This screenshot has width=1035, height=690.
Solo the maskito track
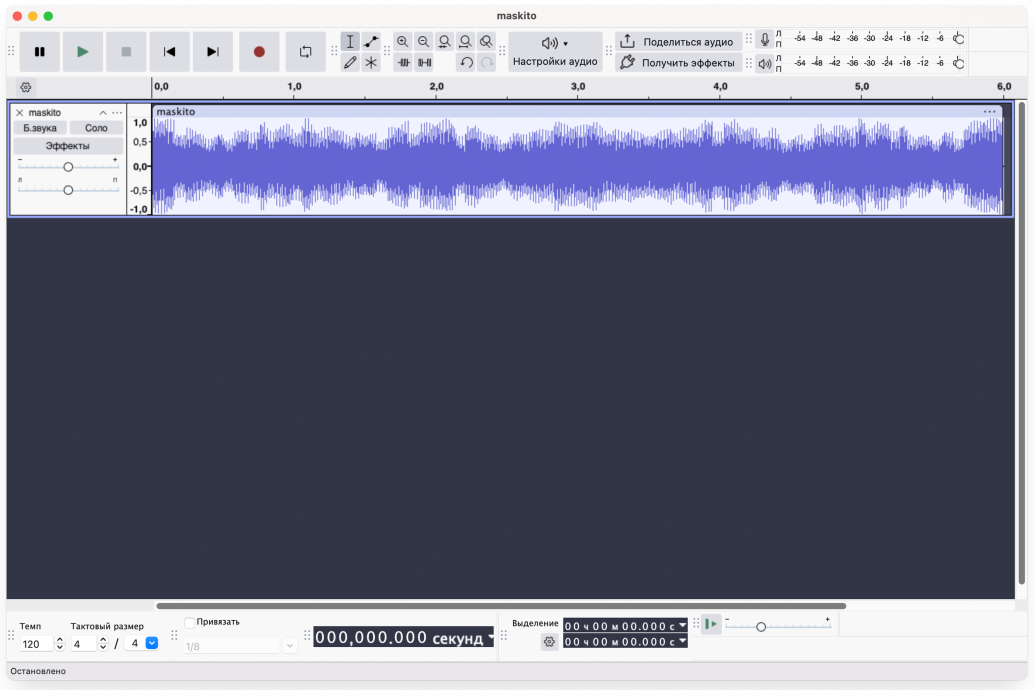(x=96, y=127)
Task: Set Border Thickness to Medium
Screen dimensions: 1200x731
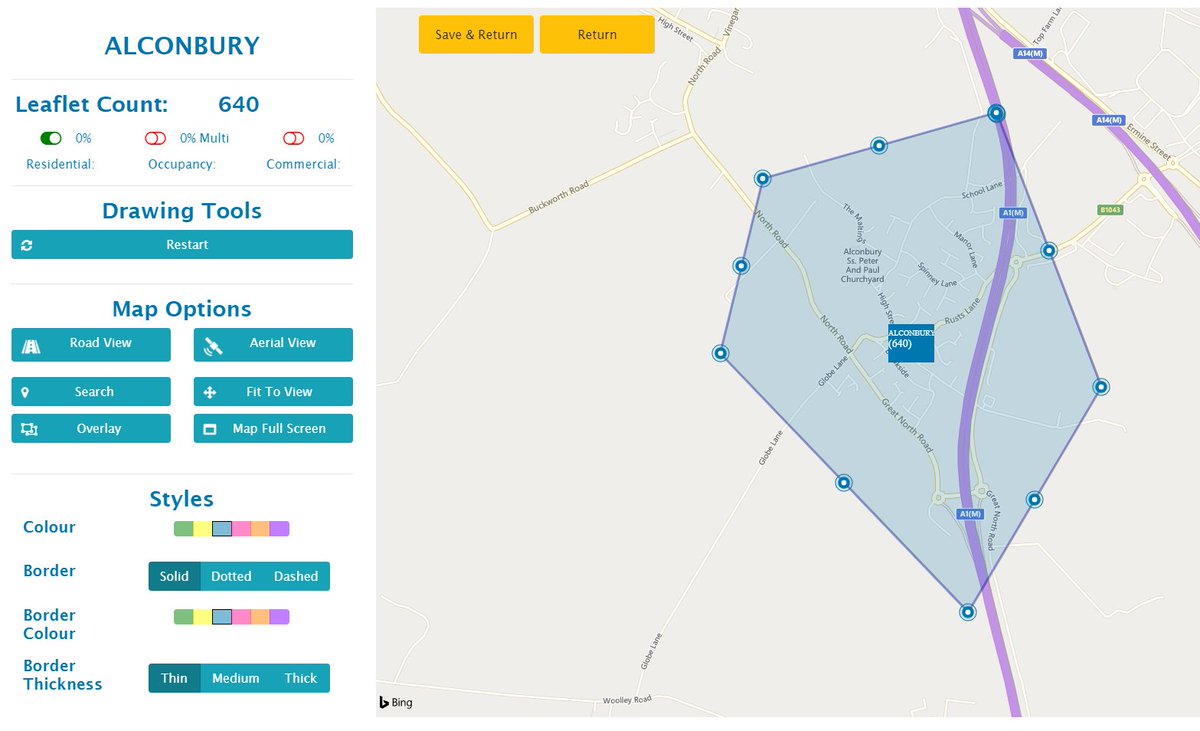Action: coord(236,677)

===============

Prompt
If a record holds a picture, leave that picture out; retype everything else exactly.

Task answer
This screenshot has width=1035, height=690.
Solo the maskito track
(x=96, y=127)
Task: Set Border Thickness to Medium
Screen dimensions: 1200x731
Action: coord(236,677)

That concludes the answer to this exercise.